◆ POLECENIE 1
Proszę ocenić, czy stwierdzenia (a), (b) i (c) są zgodne z fragmentem tekstu: (a) wiosna w tym roku była sucha; (b) lato było upalne i bezdeszczowe; (c) z niedogodnościami klimatu najlepiej poradziły sobie grusze. Przy każdym należy odpowiedzieć „tak” lub „nie” i przytoczyć dosłownie rozstrzygające słowa fragmentu tekstu.
◆ POLECENIE 2
Do czego fragment tekstu porównuje poziom, na który wzrosły ceny owoców sezonowych?

◆ FRAGMENT TEKSTU
● ● ● ● ● ● ●
Z poradnika ogrodnika Kazika: jabłkowi winiarze z klasą
Nie wiem jak u Was, drodzy Czytelnicy, ale u ogrodnika Kazika owocowy uwiąd.
Pogoda w tym roku jest dość nieszczególna. Sucha jak szloch w dżdżystą noc wiosna, do tego deszczowe lato, jeśli jesień nie będzie należała do tych ozłoconych, to zbiory będą, co tu dużo mówić, marne. Wystarczy prześledzić jak kształtowały się ceny owoców sezonowych. Kwoty szybowały wyżej niż wysokość przelotowa kukuruźnika. Jeśli jednak byłeś sumiennym i oddanym pasji ogrodnikiem, to na pewno na drzewie uchowała Ci się jakaś robaczywa śliwka lub skamieniała gruszka. Najlepiej z niedogodnościami klimatu poradziły sobie jabłonie, więc jeśli czeka Cię dostatni plon, to ten artykuł jest dla Ciebie.
● ● ● ● ● ● ●
◆ WYBRANE POZYCJE

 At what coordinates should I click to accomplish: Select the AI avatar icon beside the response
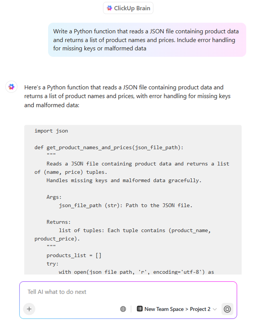(x=11, y=87)
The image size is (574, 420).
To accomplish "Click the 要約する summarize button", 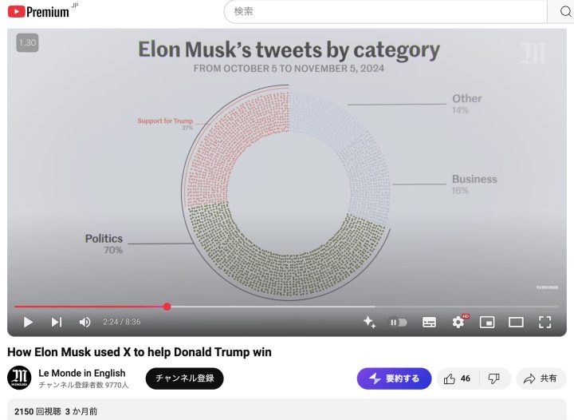I will (394, 378).
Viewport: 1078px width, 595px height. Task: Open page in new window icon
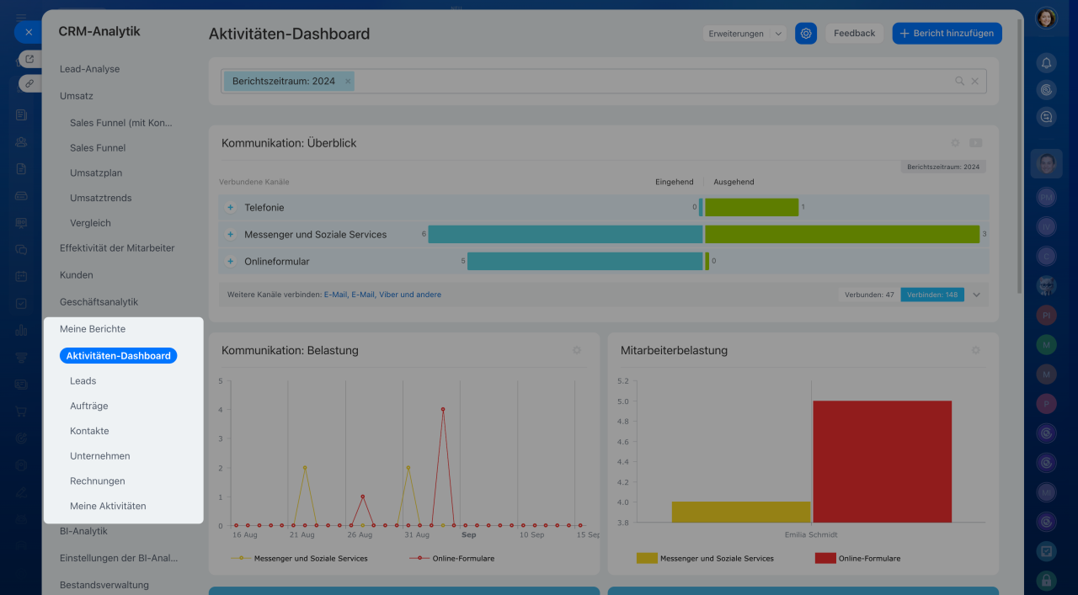(29, 59)
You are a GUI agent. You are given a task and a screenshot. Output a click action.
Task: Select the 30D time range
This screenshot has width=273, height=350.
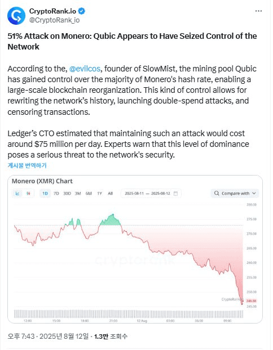coord(67,194)
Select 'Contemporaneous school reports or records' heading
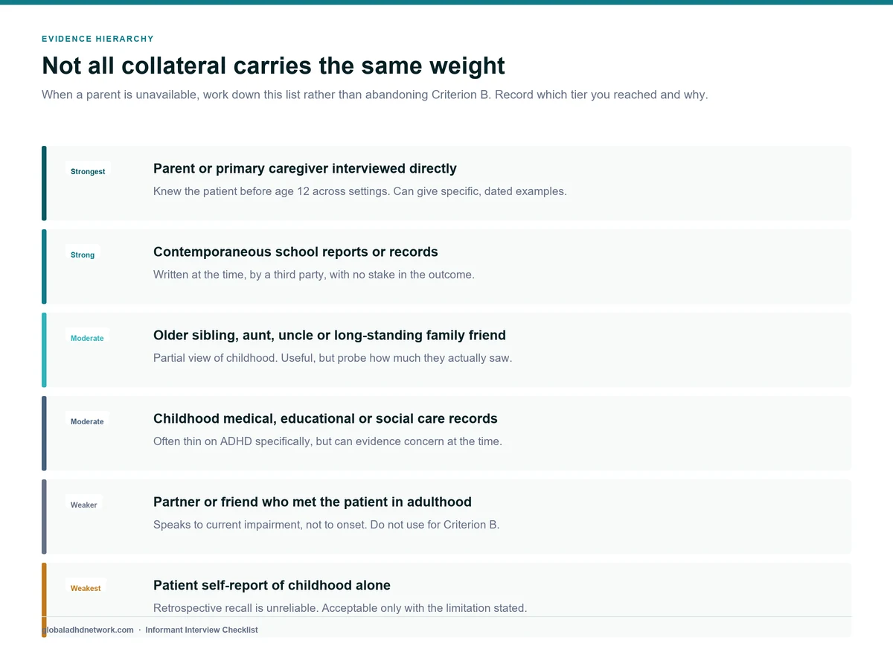 click(x=295, y=252)
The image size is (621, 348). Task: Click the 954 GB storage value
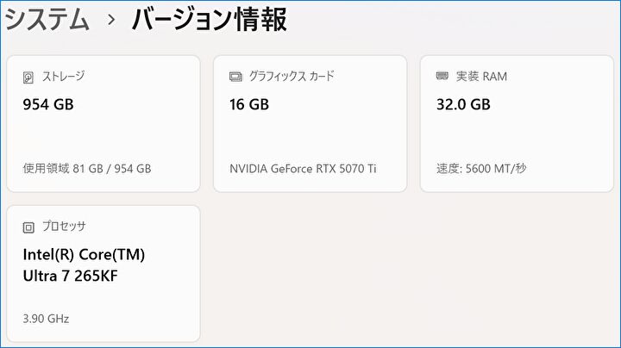(48, 105)
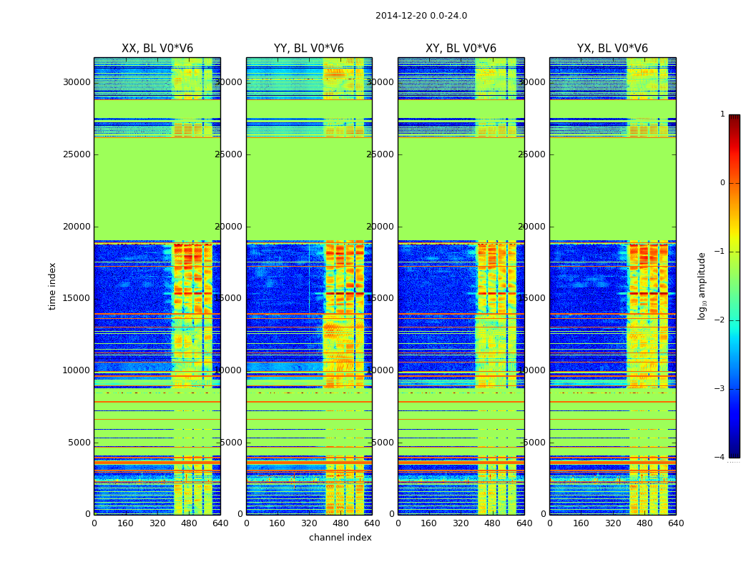This screenshot has width=751, height=572.
Task: Click the XX, BL V0*V6 subplot title
Action: 157,49
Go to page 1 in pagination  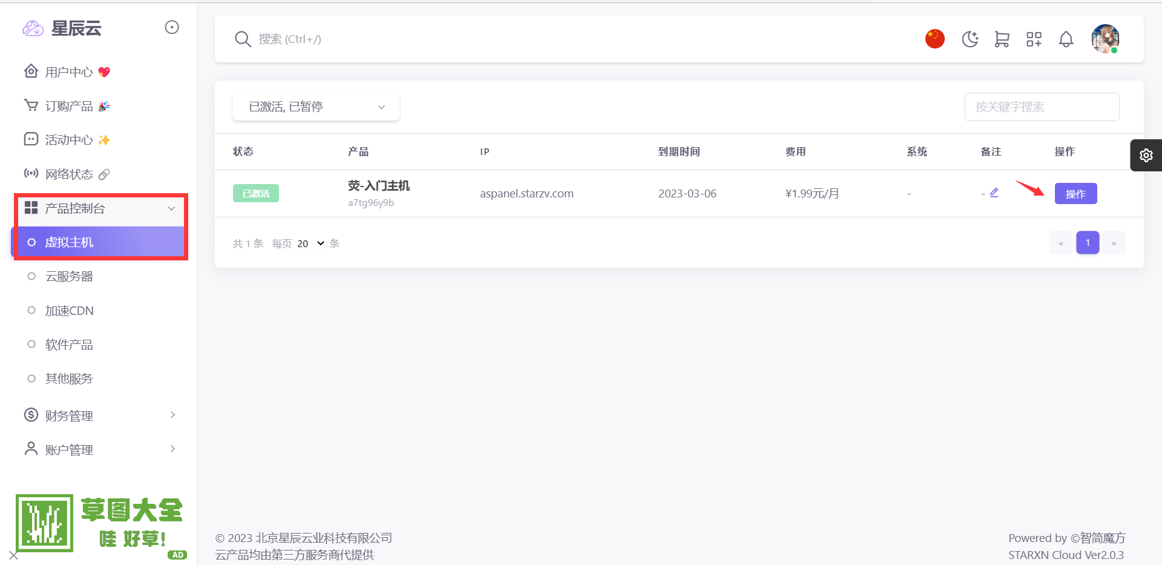point(1087,243)
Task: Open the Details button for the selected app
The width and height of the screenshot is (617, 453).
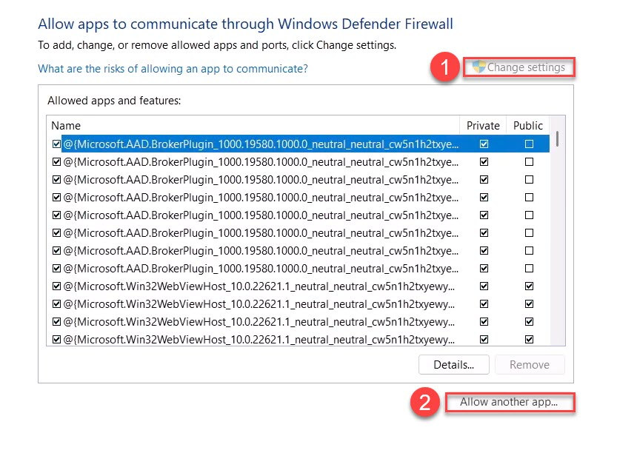Action: coord(454,364)
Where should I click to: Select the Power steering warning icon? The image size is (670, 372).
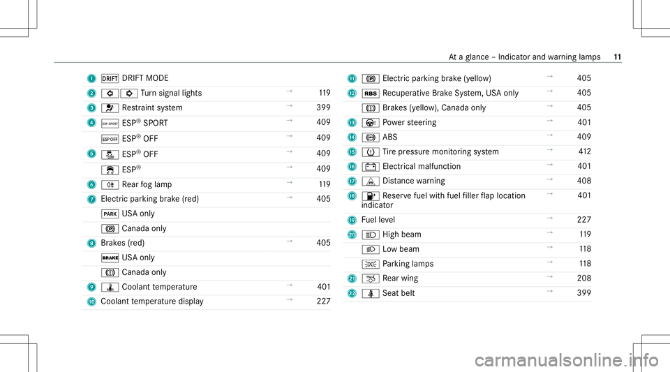371,123
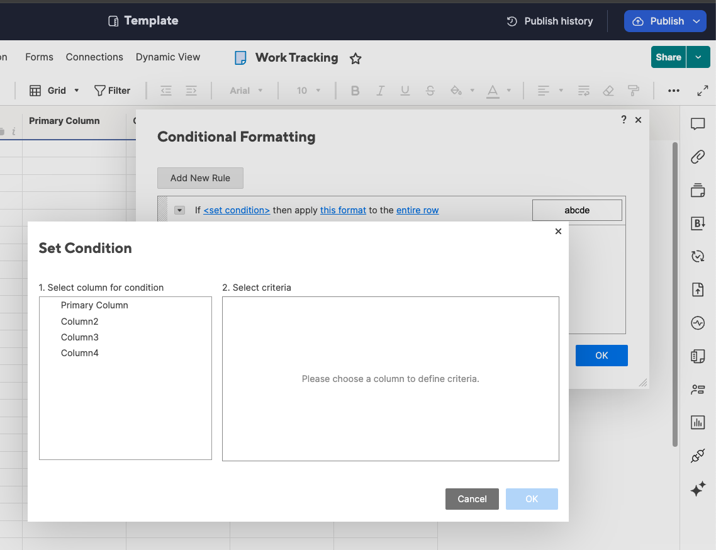Open the font size dropdown
This screenshot has height=550, width=716.
coord(308,91)
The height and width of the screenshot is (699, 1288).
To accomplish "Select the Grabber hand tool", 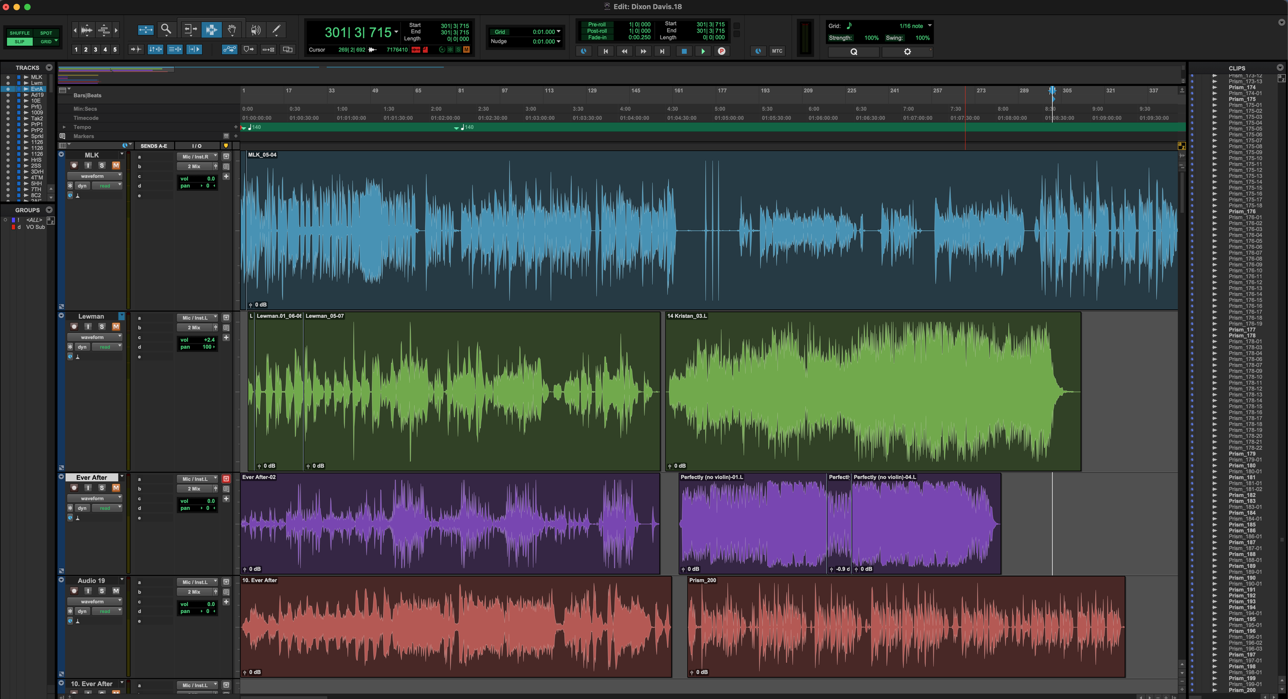I will point(232,29).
● ● ● ● ● ● ●
◆ ROZWIĄZANIE 1
(a) Tak: „Sucha jak szloch w dżdżystą noc wiosna”.
(b) Nie: „do tego deszczowe lato”.
(c) Nie: „Najlepiej z niedogodnościami klimatu poradziły sobie jabłonie”.

◆ ROZWIĄZANIE 2
Do wysokości przelotowej kukuruźnika, ponieważ kwoty szybowały wyżej niż ona.